_Tarefas a cumprir_
1. Segundo o texto sobre o Justiceiras, quantas mulheres o projeto já assistiu?
2. Por favor, escreva a continuação do texto sobre o Justiceiras, começando logo depois da última frase.

_Trecho fornecido_
MUITAS FRENTES DE AJUDA
Libertar-se da teia é um processo e requer
apoio multidisciplinar. “É preciso haver
suporte emocional, jurídico, socioassistencial, médico e psicológico às mulheres
vítimas de relacionamentos abusivos”, diz
Clicie Carvalho, advogada, gestora e coordenadora de projetos no Instituto Justiça
de Saia, dentre eles o Justiceiras. O Justiça
de Saia, idealizado pela advogada Gabriela Manssur, implementa projetos sociais e
políticas públicas sobre o direito das mulheres desde 2011; e o Justiceiras trabalha
há cinco anos, completos agora em março,
para combater e prevenir a violência de
gênero, com mais de 17 mil mulheres assistidas em todo o país.
Clicie conta que três em cada dez mulheres acolhidas pelo Justiceiras nunca haviam
pedido ajuda antes. O que sugere anos de
aprisionamento num ciclo tóxico, por fatores como medo, vergonha, dependência financeira ou emocional. “Muitas têm vergonha, principalmente as mais escolarizadas
e com poder aquisitivo para romper a relação. Mas é preciso que a mulher trate isso
como qualquer outra questão, para a qual
ela precise de ajuda. A violência não define
a mulher”, diz Clicie. É importante destacar
que o Justiceiras assiste a vítima sem fazer
juízo de valor, seja ela quem for, independentemente da condição que vivencia. Não
há brecha para julgamento.

_Informações extraídas_
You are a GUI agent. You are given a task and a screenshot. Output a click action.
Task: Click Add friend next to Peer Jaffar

...

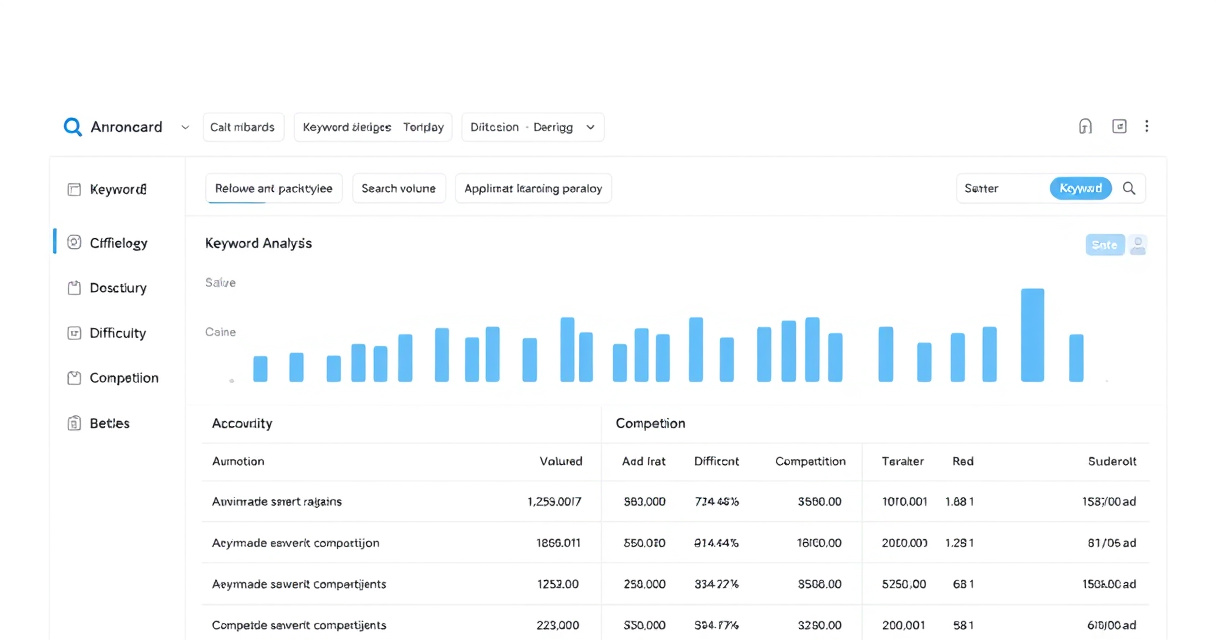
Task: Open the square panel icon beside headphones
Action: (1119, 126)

...

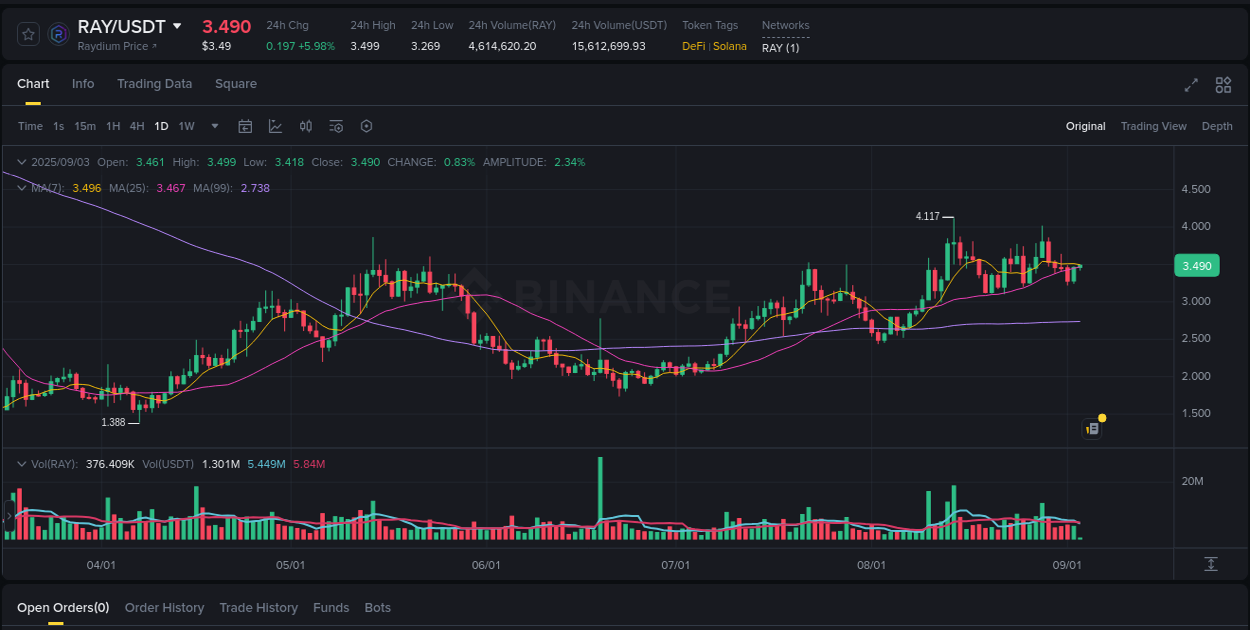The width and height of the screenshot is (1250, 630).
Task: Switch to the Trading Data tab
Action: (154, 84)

_Lista de respostas_
1. Mais de 17 mil mulheres em todo o país.

2.
Também é fundamental ampliar o olhar
para enxergar a perspectiva completa, não
só o sofrimento individual. “A violência de
gênero não é uma narrativa da mulher. É
reflexo de uma construção social, machista
e misógina. Por isso, para reduzir os número a gente precisa de uma mudança na 

mentalidade social, o que passa pela educação dos jovens, homens e mulheres. Vivemos muitas conquistas femininas, mas a
objetificação da mulher, como propriedade
do homem, perdura, basta olhar os índices de feminicídio. Muitas ainda se sentem
presas à submissão, à ditadura do cuidado exclusivo, ao medo de estar só, mesmo
quando financeiramente independentes. É
preciso trabalhar para uma verdadeira reconstrução cultural”, conclui Clicie.
Se relações abusivas são um sintoma de
sociedades doentes e desiguais, precisamos estar atentas às armadilhas e fortalecida no amor por nós mesmas. 

É preciso haver suporte emocional, jurídico,
socioassistencial, médico e psicológico às mulheres
vítimas de relacionamentos abusivos. É um
processo que requer apoio multidisciplinar”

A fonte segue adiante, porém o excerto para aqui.